What you will do: Check every line of the listing below for "browser", and report how many lines have it, as a number with nothing more.

+++++

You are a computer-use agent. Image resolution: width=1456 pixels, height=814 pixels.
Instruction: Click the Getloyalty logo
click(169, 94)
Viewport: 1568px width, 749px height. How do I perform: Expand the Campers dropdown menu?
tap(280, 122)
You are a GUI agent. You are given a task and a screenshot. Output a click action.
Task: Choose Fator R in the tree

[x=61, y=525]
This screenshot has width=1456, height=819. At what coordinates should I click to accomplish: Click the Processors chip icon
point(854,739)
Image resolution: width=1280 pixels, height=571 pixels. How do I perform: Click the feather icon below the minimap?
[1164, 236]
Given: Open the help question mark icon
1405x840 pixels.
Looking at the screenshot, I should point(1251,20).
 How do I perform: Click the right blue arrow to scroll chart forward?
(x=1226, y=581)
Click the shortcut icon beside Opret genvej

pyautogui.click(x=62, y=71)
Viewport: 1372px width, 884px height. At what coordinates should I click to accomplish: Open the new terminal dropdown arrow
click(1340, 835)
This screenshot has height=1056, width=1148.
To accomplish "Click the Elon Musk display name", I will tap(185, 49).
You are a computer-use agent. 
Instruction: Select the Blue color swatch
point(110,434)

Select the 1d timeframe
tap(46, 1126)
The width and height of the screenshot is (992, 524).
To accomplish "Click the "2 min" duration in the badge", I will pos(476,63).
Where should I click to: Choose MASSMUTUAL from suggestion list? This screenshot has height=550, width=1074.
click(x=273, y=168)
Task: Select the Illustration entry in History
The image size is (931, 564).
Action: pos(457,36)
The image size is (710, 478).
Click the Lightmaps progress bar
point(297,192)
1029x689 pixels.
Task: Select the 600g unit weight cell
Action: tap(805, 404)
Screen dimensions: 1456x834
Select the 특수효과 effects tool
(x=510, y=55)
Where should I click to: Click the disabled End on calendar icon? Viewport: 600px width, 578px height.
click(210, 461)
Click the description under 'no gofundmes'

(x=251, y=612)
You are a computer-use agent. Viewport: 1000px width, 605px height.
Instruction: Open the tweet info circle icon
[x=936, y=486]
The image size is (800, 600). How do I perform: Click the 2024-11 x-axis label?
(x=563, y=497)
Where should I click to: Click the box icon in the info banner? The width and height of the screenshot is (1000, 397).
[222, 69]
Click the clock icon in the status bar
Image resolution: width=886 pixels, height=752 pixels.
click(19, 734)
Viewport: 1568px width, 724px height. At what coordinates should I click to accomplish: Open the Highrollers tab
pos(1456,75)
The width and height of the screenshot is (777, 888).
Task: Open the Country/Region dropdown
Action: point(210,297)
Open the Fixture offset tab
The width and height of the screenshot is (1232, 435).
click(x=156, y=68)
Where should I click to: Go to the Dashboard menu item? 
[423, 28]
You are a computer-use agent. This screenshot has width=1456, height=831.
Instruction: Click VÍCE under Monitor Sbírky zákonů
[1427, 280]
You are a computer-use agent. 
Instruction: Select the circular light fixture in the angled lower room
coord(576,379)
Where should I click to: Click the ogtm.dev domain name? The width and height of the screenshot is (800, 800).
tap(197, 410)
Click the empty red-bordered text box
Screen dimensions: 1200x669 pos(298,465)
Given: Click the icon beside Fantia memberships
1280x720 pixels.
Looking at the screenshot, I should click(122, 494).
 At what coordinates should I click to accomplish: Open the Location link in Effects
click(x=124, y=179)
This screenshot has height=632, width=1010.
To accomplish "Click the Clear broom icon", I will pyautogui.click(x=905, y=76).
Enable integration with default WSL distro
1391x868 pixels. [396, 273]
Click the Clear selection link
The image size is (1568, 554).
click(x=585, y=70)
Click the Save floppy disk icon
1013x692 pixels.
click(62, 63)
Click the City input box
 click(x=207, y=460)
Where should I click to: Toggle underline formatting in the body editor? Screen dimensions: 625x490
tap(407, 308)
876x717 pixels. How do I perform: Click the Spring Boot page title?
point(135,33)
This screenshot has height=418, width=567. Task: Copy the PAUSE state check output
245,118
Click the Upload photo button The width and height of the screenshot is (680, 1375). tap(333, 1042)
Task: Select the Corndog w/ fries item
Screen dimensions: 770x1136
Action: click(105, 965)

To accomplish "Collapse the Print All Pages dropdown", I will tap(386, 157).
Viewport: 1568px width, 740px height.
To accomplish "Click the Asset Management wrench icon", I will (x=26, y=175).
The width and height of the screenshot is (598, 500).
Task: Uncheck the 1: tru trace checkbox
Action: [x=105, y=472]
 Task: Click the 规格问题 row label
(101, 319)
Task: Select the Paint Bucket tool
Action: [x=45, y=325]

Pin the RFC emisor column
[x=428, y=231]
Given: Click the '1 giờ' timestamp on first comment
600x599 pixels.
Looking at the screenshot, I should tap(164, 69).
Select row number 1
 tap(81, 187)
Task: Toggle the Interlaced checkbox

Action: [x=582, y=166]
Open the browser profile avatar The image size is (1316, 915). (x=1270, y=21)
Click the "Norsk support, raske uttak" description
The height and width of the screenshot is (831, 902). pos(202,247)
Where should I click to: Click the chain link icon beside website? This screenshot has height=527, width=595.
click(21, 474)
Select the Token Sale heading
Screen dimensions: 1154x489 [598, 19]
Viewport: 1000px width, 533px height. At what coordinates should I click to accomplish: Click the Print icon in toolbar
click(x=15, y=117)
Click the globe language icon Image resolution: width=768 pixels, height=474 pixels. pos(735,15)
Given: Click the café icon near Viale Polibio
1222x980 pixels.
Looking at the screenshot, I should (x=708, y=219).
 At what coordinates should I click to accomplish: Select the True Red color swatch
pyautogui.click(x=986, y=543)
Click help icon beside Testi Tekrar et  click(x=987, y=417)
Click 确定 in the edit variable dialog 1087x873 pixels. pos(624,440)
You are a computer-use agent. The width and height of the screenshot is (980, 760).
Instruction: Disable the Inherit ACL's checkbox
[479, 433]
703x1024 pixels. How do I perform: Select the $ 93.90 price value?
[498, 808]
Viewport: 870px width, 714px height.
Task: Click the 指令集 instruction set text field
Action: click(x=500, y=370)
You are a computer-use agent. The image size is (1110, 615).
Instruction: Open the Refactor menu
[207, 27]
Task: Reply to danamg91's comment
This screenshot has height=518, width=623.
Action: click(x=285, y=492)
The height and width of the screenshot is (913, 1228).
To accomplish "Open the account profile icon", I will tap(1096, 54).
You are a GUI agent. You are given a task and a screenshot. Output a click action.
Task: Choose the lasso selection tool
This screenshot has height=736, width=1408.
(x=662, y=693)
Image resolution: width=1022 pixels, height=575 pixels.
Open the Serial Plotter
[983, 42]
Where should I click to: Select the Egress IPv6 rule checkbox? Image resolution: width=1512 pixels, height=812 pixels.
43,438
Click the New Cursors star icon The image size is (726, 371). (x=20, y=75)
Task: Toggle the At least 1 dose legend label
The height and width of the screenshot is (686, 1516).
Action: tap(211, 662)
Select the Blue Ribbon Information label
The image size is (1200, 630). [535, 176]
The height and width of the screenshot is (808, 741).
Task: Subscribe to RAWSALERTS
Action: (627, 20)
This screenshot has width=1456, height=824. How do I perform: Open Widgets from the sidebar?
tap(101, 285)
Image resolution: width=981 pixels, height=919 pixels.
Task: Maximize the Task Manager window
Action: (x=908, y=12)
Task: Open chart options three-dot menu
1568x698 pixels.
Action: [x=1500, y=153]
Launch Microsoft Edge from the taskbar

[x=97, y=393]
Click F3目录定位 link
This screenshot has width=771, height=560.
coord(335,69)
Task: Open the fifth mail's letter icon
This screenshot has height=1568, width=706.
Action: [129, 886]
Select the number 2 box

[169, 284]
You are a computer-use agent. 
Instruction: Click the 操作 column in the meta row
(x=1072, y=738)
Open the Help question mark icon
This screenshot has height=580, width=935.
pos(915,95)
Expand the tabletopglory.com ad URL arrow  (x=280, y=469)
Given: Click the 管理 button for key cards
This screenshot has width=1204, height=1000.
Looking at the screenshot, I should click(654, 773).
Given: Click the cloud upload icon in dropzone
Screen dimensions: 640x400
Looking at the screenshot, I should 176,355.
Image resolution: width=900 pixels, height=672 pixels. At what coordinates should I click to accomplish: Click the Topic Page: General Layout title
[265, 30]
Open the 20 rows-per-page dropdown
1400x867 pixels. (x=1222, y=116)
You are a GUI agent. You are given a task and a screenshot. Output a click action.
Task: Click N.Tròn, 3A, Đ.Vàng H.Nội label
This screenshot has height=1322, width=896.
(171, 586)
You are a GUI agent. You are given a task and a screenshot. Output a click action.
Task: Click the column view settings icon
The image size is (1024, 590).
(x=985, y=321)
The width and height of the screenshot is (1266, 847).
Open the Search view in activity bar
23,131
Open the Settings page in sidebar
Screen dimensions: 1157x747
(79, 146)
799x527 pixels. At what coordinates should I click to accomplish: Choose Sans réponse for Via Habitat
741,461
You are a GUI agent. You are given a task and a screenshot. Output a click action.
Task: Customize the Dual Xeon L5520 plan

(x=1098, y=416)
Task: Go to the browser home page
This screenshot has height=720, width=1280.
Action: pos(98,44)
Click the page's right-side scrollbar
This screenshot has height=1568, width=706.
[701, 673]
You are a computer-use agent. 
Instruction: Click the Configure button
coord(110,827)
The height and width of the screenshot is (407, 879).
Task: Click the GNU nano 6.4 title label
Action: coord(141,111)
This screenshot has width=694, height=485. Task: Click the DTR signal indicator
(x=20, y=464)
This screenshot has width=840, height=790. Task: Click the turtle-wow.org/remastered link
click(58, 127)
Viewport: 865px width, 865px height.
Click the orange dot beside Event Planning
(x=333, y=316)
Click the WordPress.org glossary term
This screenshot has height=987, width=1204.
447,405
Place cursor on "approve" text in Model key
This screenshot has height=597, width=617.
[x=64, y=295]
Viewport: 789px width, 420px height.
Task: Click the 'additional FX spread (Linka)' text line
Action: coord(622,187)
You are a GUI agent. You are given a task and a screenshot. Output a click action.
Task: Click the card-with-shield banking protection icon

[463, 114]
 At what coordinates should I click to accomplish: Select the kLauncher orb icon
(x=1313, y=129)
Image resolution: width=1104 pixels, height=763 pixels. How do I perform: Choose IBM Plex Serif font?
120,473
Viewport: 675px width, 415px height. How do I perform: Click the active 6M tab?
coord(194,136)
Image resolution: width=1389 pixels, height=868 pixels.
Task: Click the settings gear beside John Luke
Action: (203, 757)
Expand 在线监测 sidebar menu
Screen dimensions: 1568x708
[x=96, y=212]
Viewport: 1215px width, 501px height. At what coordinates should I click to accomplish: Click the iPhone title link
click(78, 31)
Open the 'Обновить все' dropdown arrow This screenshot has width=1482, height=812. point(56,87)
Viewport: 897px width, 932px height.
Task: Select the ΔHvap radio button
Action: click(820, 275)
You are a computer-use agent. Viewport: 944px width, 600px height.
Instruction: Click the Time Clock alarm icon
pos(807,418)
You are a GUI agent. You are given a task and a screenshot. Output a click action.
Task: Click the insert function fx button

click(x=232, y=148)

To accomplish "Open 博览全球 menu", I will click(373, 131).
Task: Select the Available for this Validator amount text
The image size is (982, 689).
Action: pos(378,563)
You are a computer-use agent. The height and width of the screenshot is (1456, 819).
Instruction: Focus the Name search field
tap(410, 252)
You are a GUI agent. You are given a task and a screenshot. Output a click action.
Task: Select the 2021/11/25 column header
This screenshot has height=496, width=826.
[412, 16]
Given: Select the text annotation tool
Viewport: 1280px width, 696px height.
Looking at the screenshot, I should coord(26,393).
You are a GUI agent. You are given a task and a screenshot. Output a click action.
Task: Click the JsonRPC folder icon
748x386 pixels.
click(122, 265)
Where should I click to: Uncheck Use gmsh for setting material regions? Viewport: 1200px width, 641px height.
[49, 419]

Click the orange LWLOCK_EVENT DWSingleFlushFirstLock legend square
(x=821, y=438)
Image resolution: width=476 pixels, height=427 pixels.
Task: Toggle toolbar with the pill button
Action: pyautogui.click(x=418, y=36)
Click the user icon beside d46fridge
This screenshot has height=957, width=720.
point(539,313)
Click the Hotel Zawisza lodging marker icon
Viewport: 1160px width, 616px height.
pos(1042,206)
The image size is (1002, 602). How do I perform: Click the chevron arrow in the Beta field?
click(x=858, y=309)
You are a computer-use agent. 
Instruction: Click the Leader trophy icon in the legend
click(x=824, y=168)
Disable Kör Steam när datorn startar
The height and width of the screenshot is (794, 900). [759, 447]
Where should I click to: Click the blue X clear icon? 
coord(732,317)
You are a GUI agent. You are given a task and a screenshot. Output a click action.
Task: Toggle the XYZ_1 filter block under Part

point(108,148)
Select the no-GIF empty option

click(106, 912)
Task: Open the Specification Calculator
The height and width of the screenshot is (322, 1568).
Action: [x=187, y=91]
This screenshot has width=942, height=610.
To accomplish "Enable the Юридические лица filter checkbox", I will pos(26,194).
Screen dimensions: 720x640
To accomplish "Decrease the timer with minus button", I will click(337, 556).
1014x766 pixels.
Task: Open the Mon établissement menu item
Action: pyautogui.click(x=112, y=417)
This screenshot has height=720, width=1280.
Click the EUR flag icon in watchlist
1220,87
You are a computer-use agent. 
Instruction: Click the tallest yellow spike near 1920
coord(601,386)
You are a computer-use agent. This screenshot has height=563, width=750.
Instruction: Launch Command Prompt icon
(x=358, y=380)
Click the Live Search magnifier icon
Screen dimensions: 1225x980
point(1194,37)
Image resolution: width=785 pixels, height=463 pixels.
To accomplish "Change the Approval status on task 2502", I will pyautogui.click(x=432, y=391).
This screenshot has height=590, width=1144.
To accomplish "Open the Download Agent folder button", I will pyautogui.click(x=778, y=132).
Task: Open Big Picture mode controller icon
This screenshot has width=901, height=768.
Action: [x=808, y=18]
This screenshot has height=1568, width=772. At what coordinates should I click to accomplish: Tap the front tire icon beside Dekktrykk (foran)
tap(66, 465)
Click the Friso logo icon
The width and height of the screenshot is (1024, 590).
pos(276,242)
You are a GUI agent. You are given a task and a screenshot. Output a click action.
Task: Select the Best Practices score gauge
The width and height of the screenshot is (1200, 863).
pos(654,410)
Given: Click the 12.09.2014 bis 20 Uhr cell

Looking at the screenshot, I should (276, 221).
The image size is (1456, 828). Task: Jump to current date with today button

+++++

Answer box: 2